**WHAT TO DO:** Transcribe the stretch of the Ayumi Hamasaki concert DVD text from "Ayumi Hamasaki Countdown" through "Blu-Ray one (AVXD-91692).", copying every word as it appears.

**EXCERPTED TEXT:**
--------------------------------------------------

Ayumi Hamasaki Countdown Live 2013-2014 A is Japanese pop singer Ayumi Hamasaki's 13th Countdown concert DVD. It was released on April 30, 2014. Hamasaki performed three dates at the Yoyogi National Gymnasium for this countdown, respectively on December 29, 30 and 31, 2013. It was released in two formats: a DVD edition (AVBD-92110) and also a Blu-Ray one (AVXD-91692).

The DVD/Blu-ray includes the first ever live performances of the songs "Feel The Love" and "Merry-go-round". Both were released as a double A-side single called "Feel The Love/Merry-Go-Round". The single was promoted during the concert and later included on Hamasaki's 15th studio album Colours, which was released in 2014.

--------------------------------------------------

**DATA:**
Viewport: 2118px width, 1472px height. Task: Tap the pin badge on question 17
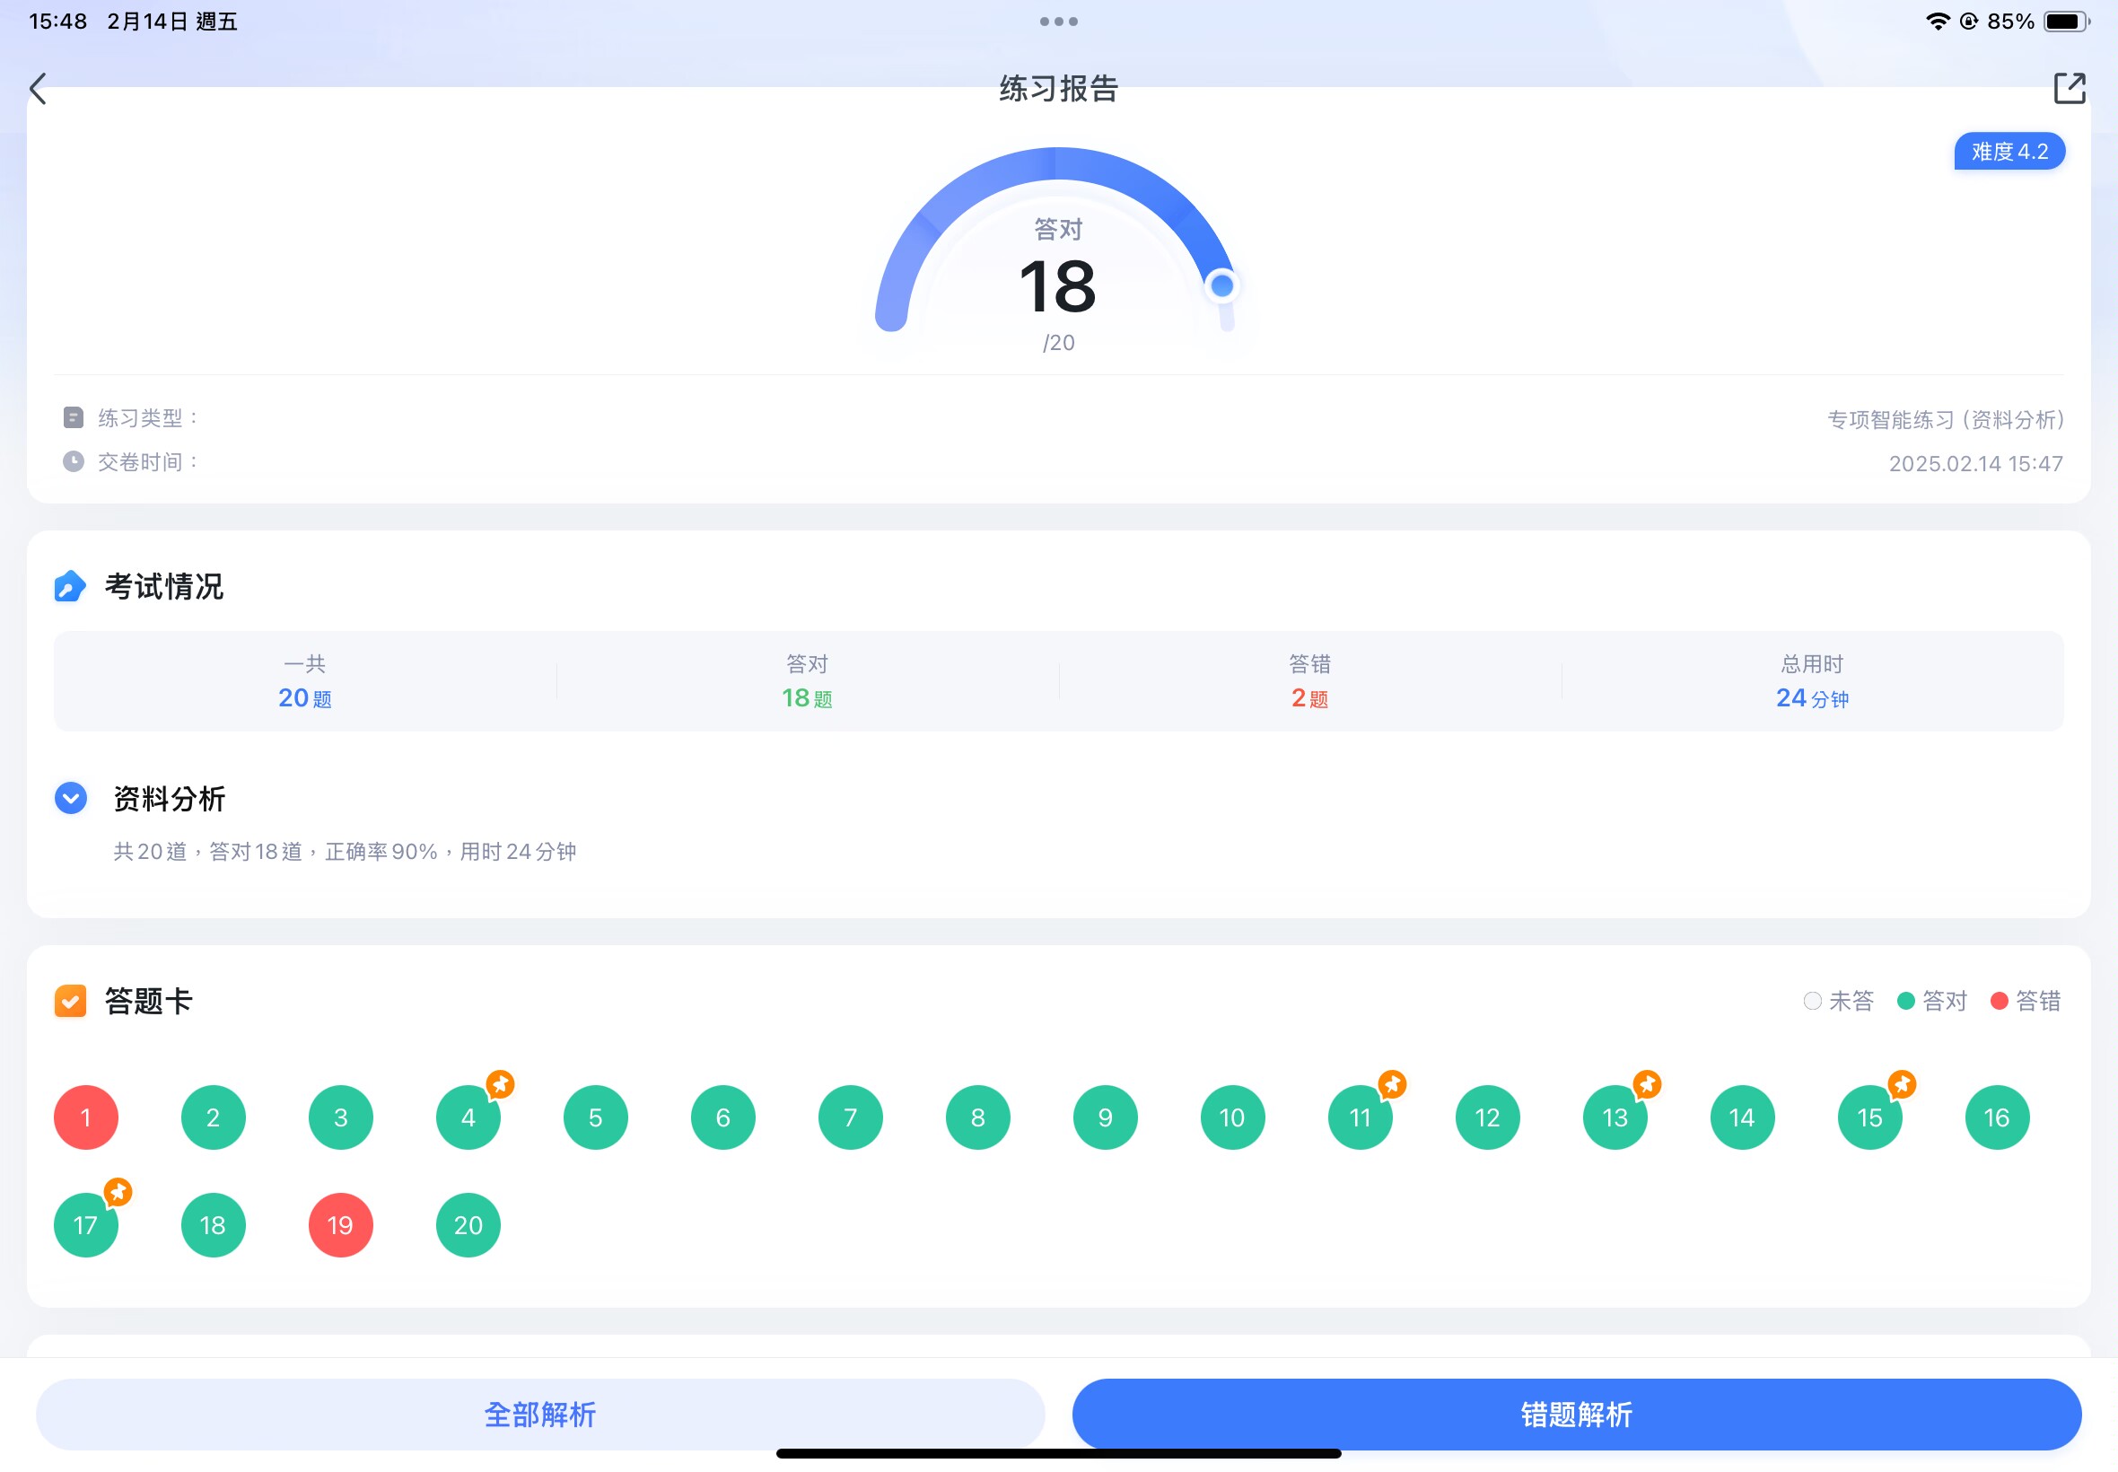click(117, 1192)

--------------------------------------------------

**SOLUTION TO THE PROBLEM:**
Ayumi Hamasaki Countdown Live 2013-2014 A is Japanese pop singer Ayumi Hamasaki's 13th Countdown concert DVD. It was released on April 30, 2014. Hamasaki performed three dates at the Yoyogi National Gymnasium for this countdown, respectively on December 29, 30 and 31, 2013. It was released in two formats: a DVD edition (AVBD-92110) and also a Blu-Ray one (AVXD-91692).